##### EXCERPTED PASSAGE

Wednesday, March 26, 2008

Can the Dems fumble the ball?

I have removed the brilliant Ford advertising ploy, because I object to soft porn, especially nauseating soft porn. I posted it on an LSD trip and am in no way accountable for it.

Life has resumed it's normal course, and has reverted to its previous vapid milquetoast zeitgeist. I would sigh, but I don't have the heart.

The purpose of this post, however, is not to throw coals on the fire of my despair--to use a little Emo talk--much as I want to. I have a job to do: I need to inform you, my bucolic audience, of what is going on in the world beyond our humble shire. And if I don't, who will? I'm going to feed you politics whether you want it or not. Why? Because, frankly, I'm sick of people moaning and groaning whenever I bring the subject up. Groaning won't magic it away, you know! Blogging about politics is a dirty job, but again, someone has to do it. So, suck it in and do your part. Or I'll turn drill-sergeant on you, you meatheads.

The big issue in the political world is: can the Democratic party, so lauded after the midterm elections, fumble the electoral ball? At first it would seem incredible. Bush's war in Iraq is still going on, and the results thus far have been a decided mixed bag. Destabilizing Saddam Hussein was a good thing, but we've bungled in several ways since then. However, we can't leave. Why? Because it would be rubbing salt in the wounds of the Iraqi people. WE broke the country. WE need to fix it, which I'm sure is what John McCain meant when he said he could see us still in Iraq one hundred years from now. I hope he's exaggerating, but frankly if we've learned one thing from Korea and Vietnam, it's this: don't leave the job undone! We leave Iraq now, bang, instant civil war. The region is thrown into chaos. The oil-dependent world is thrown into chaos.

##########

> _STATED TASK A_
In the blog post about whether the Democrats can fumble the election, why does the writer say the United States can't leave Iraq?
> _STATED TASK B_
Reproduce the passage of the blog post about the Democrats' electoral chances from "Wednesday, March 26, 2008" to "accountable for it.".
> _STATED TASK C_
Resume the blog post about the Democrats' electoral chances from the point where it stops.

##### RECORDED DATA

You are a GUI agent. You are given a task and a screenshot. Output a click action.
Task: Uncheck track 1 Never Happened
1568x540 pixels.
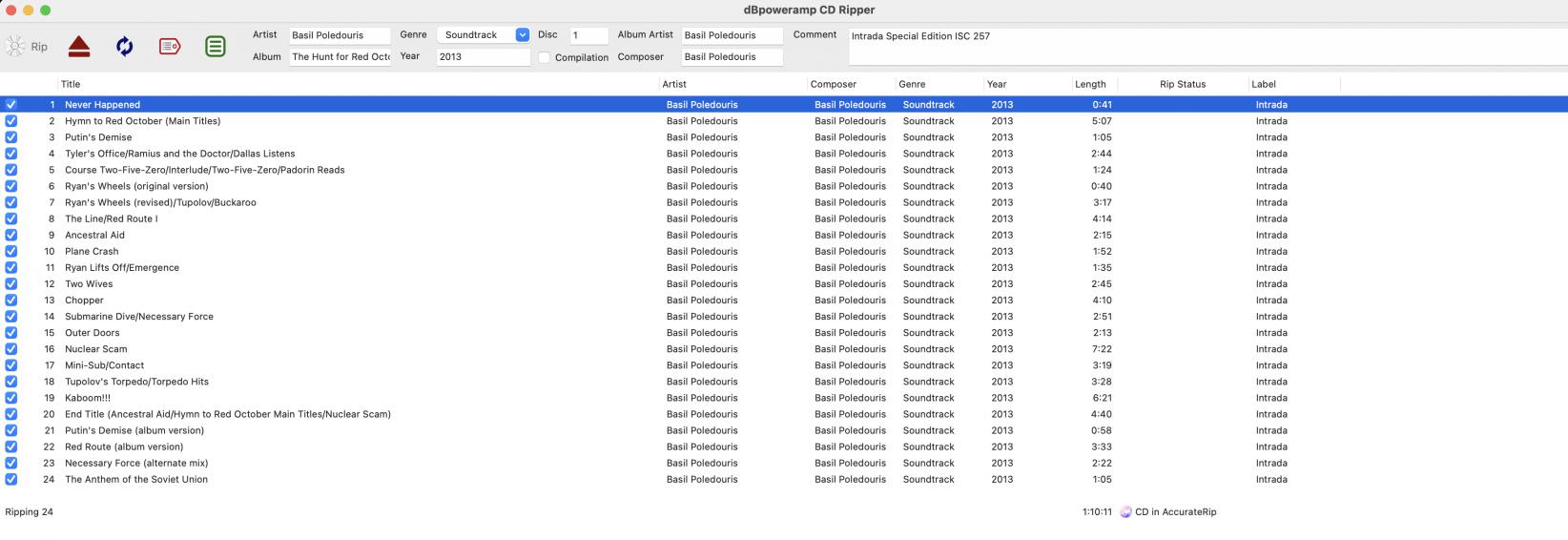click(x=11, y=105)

##########

> _TASK RESPONSE A_
Leaving would rub salt in the wounds of the Iraqi people. The United States broke the country and needs to fix it. The writer also warns that leaving now would bring instant civil war and throw both the region and the oil-dependent world into chaos.

> _TASK RESPONSE B_
Wednesday, March 26, 2008

Can the Dems fumble the ball?

I have removed the brilliant Ford advertising ploy, because I object to soft porn, especially nauseating soft porn. I posted it on an LSD trip and am in no way accountable for it.

> _TASK RESPONSE C_
This is the atmosphere the Dems exploited in the 2006 midterm elections, where they gained seats in the House and Senate. Since then, they've been predictably innefective, failing to do anything much even by the incredibly low standards of the brainwashed, homogenized type of diversity-championing bourgeois bimbos the Democratic party continues to insist on electing.

Remember Jimmy Carter? Well, he's reincarnated in B. Hussein Obama. Frankly, I'm a sucker for a good 'ole inspirational message, and he pelts 'em out like Joel Osteen. I'm not surprised he's doing as well as he is. Of course, he has no substance and could not, in all likelihood, make it to a second term. Just like Carter, his presumptive idol who just won't die.

Clinton, on the other hand, is on some level competent and sensible, with a keen sense of irony and a relentless thirst for power that makes her an ample foil for Obama's numb, vague, photogenic rants against injustice and lack of hope. Unfortunately, she is fit and qualified to be president. Sure, she was only First Lady, but she has the know-how and she's still served in the Senate for four years longer than Obama.

Ann Coulter has said she'll campaign for Hillary if (he did) McCain got the nom. We're still waiting for that, but it shows the dissatisfaction with McCain in the GOP ranks. Frankly, he was my second-to-last choice at the beginning of the race, and became my last choice after Giuliani dropped out. The man is a wretched old coot with questionable morals who is willing to swear at a fellow senator on the floor of the Senate who disagreed with him. But the question is: can he upset the Dems?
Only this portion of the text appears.